It won't matter if you do, unless you're a Party member. Example: the completion of the Three Gorges Dam was accompanied by forcing upwards of 30 million people to move. No compensation or new housing provided...just move somewhere else or you'll drown. Fascinating book based on his long term reporting (I think New York Times IIRC), "River Town" by Peter Hessler. He was there, he lived it.
Chinese don't own the land, the government is. And even if they own it, local officials can always call in the bulldozers midnight.
It‘s impossible. You can protest against mid sized manufacturers that pollute the environment but you cannot do anything whatsoever against directly state baked companies that do the real damage at which point you might rightfully ask yourself: „Why bother about the environment or safety whatsoever? The state says it takes care of it and I have no say in it anyway.“
These projects tend to bring a bunch of economic development along with it. Would be like Floridians rejecting Cape Canaveral or Texans trying to shut down SpaceX. Locals might not be thrilled, but developers and business leaders are ready for the rest of you to take the risk.
Yet those don’t have cities right next to the blast zone
Cape Canaveral is directly east of Orlando, with a bunch of vacation resort spots hugging the shore. The Florida coastline isn't exactly lightly developed.

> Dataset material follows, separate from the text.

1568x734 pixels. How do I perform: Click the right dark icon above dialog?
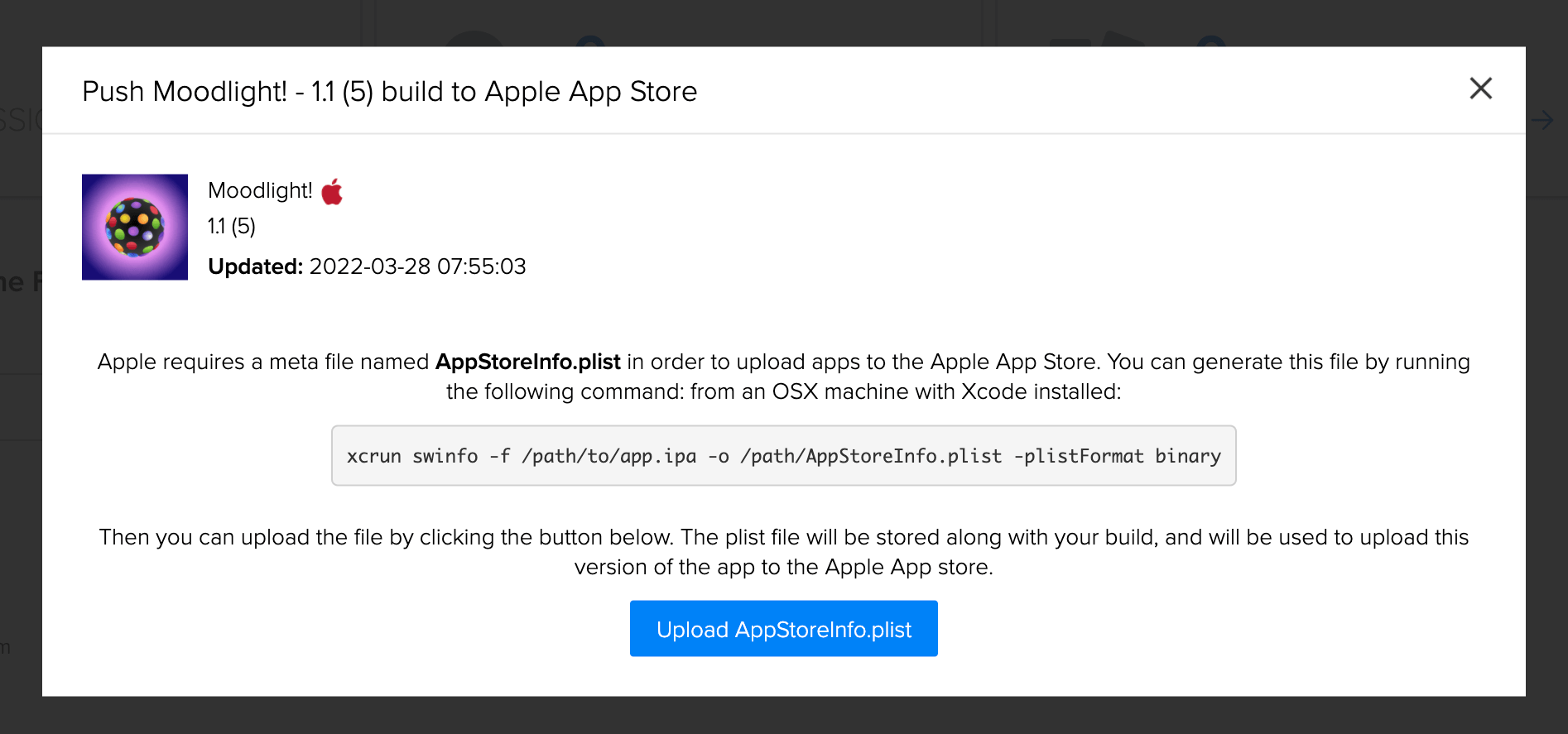click(x=1109, y=38)
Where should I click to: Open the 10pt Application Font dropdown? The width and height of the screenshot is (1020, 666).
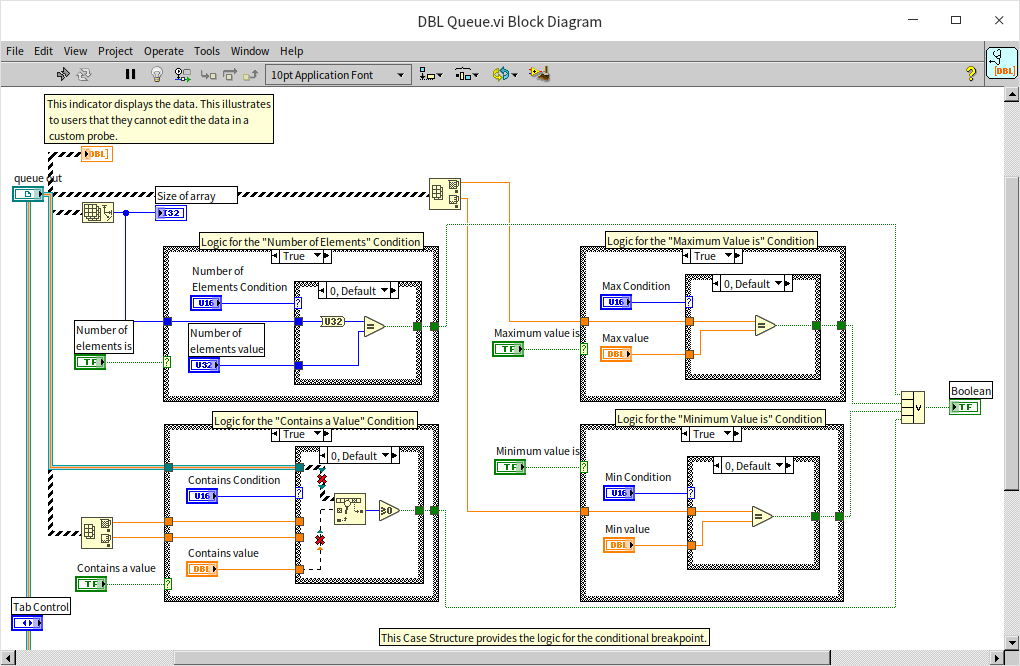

From Apple Maps, it looks like it’s on a mostly undeveloped island, with the nearest town, Cape Canaveral, over ten miles away. I can’t tell how far away Orlando is, but much further.
Compared to this Chinese test site, it looks like population centers are 5x - 10x farther, plus you have an entire ocean to blow stuff up
The Falcon 9 that made an uncontrolled reentry in March of 2021 spread debris from Washington to Oregon.
Chinese Long March rocket failures have dropped parts into Indian states of Maharashtra and Gujarat.
Ten miles isn't far for a vehicle moving 17,500 mph during the 12 minutes or so necessary to break Earth's gravity well.